Re: Breast Size (Was: Re: Homosexuality and genetic determinism)

Bryant (mycol1@unm.edu)
27 May 1995 09:25:37 -0600

In article <Pine.Sola.3.91.950526234535.16922D-100000@ux5.cso.uiuc.edu>,
Lemonhead <karpiak@bastard.org> wrote:
>>
> Why assume that just becuase men in modern Western culture find
>female breasts attractive that *all* men find breasts arousing? There is
>no evidence I am aware of that other cultures focus sexual attractiveness
>on the female breasts. I think out attraction has much much more to do
>with culturally-based cues- we cover them up, so there is an air of
>mystery about them.

That's a good point. Western men are more obsessed with breasts than the
Ache of the Amazon, for instance. I've heard it suggested that because
naked breasts in the West indicate that sexual access is forthcoming, it
excites Western men. Just like exposure of the female genetalia excites
Ache men, who see naked breasts every day, and consider the glances by
western male anthropologists rather odd.

But. I suspect that some minimal degree of development and normality (no
serious asymmetries, malformities, etc.) of breasts is considered
prerequesite for female beauty by even these men, to whom breasts are so
mundane.

_ _ _ _

**Task to complete**. Continue the newsgroup reply on whether male attraction to breasts is cultural, beginning after its final sentence.

**Supplied data**.
_ _ _ _

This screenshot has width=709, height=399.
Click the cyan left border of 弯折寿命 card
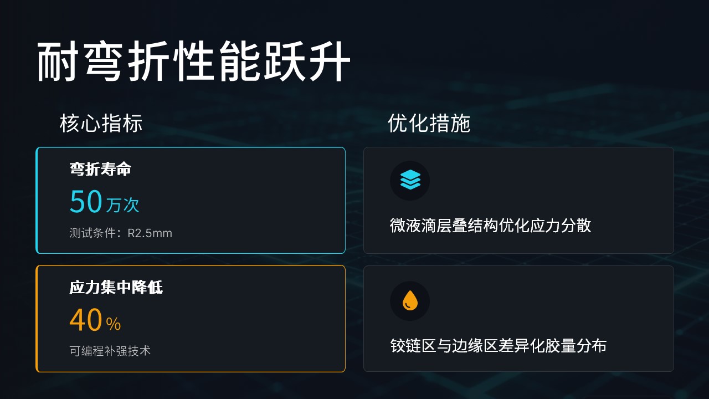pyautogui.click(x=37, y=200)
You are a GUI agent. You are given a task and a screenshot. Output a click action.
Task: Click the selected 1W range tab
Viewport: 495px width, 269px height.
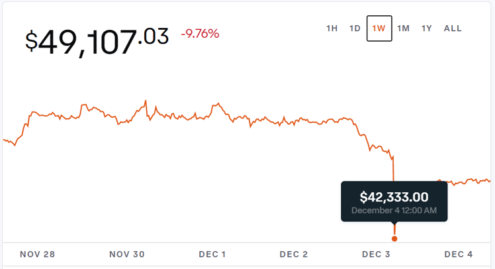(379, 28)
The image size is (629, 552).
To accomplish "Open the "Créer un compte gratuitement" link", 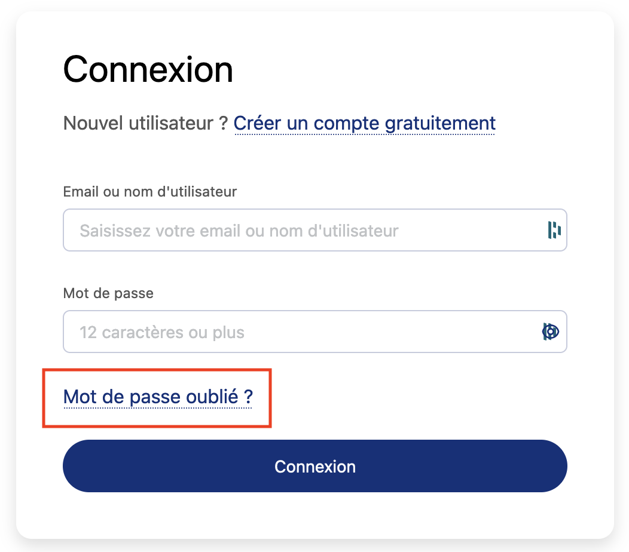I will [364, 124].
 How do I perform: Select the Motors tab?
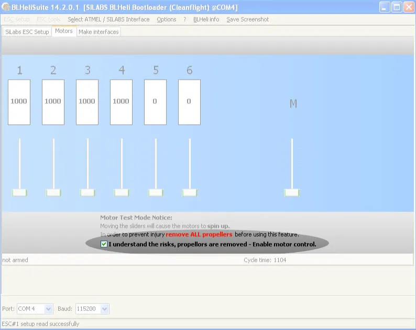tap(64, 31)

_ _ _ _

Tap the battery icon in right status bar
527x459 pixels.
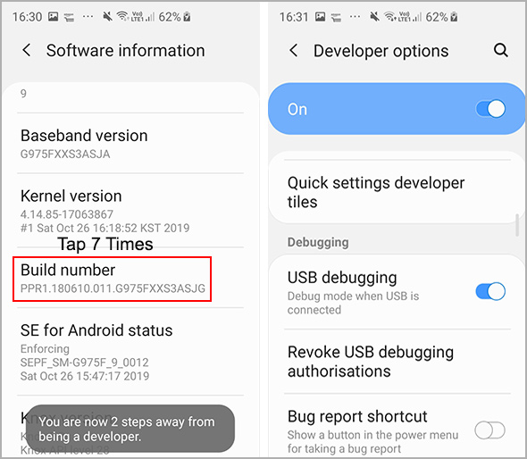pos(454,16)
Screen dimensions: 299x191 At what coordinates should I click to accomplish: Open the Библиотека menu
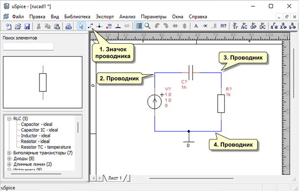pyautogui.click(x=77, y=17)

_ _ _ _

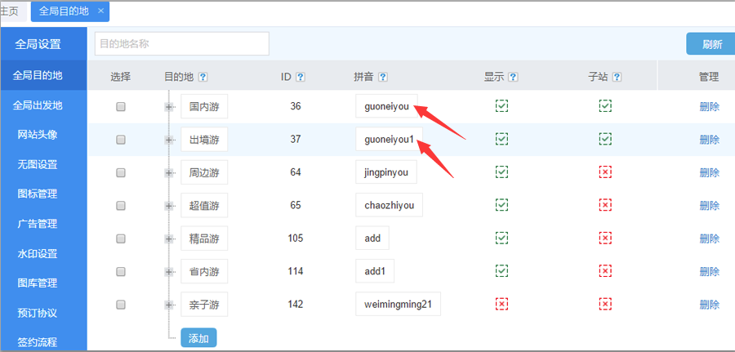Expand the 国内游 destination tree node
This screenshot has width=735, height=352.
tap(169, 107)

_ _ _ _

**Written answer**.
> If anything, I would think that the human female breast evolved
>to *avoid* sexual attraction. There are certainly many such
>adaptiontions (concealed estruation for example) that seemed to have
>evolved in order to ease much of the sexual tension that must have been
>present in early hominid bands.

Unless you can explain why men would have preferred to mate with less
attractive women, you've just presented us with a group selectionist
argument.

Men in no culture I know of consider breasts unattractive; those
whose cultures cover them up are a bit more perved about seeing them, and
those who don't, tend to ignore them. If your hypothesis is
correct, shouldn't men prefer underdeveloped (or undeveloped) females?

Breast development accurately advertises hormonal profile, and hence,
fertility. Large breasts per se may be directly (and positively)
correlated with body fat deposits, which may well have been an important
cue of a female's survival potential, in our ancestral environs. (?)